Robert Herberigs (9 June 1886 in Ghent – 20 September 1974 in Oudenaarde) was a Belgian painter, writer and musician.

==Biography==
Herberigs studied at the Royal Conservatory of Ghent with Oscar Roels and Léon Van der Haeghen. He also enjoyed private lessons from Leo Moeremans to prepare for the Prix de Rome, which he won in 1909 with his cantata De legende van Sint Hubertus. The grant he gained by winning allowed him to travel through Paris, Berlin, and Vienna to further his studies. During the First World War Herberigs stayed at Jan Toorop's house in Domburg in the Netherlands. The Second World War was spent at his castle-farm in the Rhone valley. From 1951 to 1953 he directed the Royal Flemish Opera in Antwerp (Koninklijke Vlaamse Opera). In 1963 he was recognized with the Peter Benoit prize.

==Works==
His best known works are the symphonic poem Cyrano de Bergerac for horn and orchestra, and the musical comedy Le mariage de Rosine.

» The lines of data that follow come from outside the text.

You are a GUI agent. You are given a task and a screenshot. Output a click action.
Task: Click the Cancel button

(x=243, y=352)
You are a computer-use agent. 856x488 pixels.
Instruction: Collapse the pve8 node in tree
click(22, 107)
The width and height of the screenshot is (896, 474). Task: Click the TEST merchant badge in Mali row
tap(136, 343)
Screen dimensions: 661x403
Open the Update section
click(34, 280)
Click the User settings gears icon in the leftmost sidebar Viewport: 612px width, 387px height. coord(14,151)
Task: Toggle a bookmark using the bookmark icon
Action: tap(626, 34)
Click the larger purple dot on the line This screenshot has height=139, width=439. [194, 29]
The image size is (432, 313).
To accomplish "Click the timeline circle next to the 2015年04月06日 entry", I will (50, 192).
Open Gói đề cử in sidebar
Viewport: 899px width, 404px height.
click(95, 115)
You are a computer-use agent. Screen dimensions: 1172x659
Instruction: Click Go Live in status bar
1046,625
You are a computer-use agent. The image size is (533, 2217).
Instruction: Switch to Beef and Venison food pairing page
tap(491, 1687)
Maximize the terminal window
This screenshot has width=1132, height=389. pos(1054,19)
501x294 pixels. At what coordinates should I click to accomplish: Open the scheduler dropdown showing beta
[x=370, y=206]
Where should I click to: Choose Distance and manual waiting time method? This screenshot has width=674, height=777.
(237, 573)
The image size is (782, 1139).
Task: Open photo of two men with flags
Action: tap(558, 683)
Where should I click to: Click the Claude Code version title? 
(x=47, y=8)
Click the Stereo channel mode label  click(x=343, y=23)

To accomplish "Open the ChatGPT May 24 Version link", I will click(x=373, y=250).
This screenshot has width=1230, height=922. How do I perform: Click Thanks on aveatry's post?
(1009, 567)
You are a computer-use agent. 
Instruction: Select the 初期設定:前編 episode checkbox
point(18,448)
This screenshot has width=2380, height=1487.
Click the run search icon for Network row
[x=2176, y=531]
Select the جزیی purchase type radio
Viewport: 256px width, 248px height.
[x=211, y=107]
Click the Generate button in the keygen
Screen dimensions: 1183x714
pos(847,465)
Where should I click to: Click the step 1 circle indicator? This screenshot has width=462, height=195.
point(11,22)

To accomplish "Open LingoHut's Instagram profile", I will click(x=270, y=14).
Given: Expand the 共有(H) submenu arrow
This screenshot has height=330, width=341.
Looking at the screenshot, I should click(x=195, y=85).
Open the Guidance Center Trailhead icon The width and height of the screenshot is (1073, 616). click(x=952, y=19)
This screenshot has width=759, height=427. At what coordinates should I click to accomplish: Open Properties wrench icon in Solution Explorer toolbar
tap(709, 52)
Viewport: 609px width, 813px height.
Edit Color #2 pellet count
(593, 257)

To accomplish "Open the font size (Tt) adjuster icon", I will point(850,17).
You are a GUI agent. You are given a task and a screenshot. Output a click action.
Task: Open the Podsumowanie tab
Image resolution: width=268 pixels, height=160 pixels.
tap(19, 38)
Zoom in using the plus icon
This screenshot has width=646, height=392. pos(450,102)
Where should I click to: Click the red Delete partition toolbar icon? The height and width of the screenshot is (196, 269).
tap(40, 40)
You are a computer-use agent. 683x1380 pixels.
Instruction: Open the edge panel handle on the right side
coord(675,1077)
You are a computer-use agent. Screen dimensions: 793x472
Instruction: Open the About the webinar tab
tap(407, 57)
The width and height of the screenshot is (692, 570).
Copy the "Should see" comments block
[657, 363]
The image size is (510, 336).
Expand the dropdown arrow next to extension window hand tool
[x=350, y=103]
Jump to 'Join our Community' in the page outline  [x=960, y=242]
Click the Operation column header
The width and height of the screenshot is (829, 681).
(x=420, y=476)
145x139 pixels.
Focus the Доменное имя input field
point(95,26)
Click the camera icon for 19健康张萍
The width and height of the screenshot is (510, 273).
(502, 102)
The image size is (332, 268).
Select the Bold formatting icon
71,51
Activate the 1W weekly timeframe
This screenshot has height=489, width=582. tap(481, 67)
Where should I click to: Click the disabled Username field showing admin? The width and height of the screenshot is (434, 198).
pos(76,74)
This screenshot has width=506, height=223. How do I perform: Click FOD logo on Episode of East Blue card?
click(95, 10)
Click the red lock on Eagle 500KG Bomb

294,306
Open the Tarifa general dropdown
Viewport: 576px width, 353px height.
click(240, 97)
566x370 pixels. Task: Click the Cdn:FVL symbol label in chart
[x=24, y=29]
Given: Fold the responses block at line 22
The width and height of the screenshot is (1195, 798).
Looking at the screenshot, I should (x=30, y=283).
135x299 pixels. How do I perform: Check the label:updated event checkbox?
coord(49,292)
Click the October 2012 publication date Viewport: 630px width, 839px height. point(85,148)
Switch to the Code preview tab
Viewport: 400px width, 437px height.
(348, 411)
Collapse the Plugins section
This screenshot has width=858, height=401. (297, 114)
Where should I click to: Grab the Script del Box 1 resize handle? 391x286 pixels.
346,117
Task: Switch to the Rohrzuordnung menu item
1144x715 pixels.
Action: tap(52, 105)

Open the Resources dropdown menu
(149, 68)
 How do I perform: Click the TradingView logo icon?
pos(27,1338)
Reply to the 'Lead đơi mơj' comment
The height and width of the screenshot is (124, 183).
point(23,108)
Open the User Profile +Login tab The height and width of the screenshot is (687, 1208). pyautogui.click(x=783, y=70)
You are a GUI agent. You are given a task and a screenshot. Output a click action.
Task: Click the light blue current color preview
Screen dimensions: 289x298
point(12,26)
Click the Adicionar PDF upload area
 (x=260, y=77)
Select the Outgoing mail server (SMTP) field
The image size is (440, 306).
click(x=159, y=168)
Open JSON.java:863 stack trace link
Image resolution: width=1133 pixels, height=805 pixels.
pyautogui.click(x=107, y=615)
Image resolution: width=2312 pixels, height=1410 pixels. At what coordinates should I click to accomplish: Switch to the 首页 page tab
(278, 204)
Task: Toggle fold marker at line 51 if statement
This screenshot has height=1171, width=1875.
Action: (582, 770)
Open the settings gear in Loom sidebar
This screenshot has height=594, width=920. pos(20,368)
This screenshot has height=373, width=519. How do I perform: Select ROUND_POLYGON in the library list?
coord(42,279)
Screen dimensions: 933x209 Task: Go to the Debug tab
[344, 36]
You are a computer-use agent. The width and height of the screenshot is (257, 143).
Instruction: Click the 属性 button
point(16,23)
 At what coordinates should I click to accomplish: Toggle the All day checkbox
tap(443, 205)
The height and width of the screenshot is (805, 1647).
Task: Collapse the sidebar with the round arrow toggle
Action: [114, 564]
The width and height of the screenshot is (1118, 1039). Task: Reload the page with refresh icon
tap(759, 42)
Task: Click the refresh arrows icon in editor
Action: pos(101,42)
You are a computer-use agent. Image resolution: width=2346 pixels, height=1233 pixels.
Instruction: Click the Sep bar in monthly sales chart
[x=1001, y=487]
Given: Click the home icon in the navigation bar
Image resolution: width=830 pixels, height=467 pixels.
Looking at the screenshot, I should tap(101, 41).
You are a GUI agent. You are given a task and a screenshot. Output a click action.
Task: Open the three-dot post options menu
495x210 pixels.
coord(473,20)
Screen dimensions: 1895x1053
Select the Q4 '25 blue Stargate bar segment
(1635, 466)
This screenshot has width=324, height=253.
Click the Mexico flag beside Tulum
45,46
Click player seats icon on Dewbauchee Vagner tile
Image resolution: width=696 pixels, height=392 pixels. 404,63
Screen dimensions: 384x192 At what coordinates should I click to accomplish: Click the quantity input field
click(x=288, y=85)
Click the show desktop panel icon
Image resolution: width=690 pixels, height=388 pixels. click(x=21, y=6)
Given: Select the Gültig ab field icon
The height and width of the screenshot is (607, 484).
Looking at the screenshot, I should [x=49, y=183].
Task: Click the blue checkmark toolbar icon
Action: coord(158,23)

The period 1920-1945 was his most prolific, in which he mainly wrote piano music, songs and chamber music. Afterwards, he resumed writing for orchestra. His works are fundamentally traditional, although a certain influence can be seen from the musical developments that came to be at the beginning of the 20th century.

While Herberigs is mainly known for his music, he also wrote a couple of plays and about 10 historical and popular novels. He produced some 100 paintings, including landscapes and, later on, abstract imaginative works.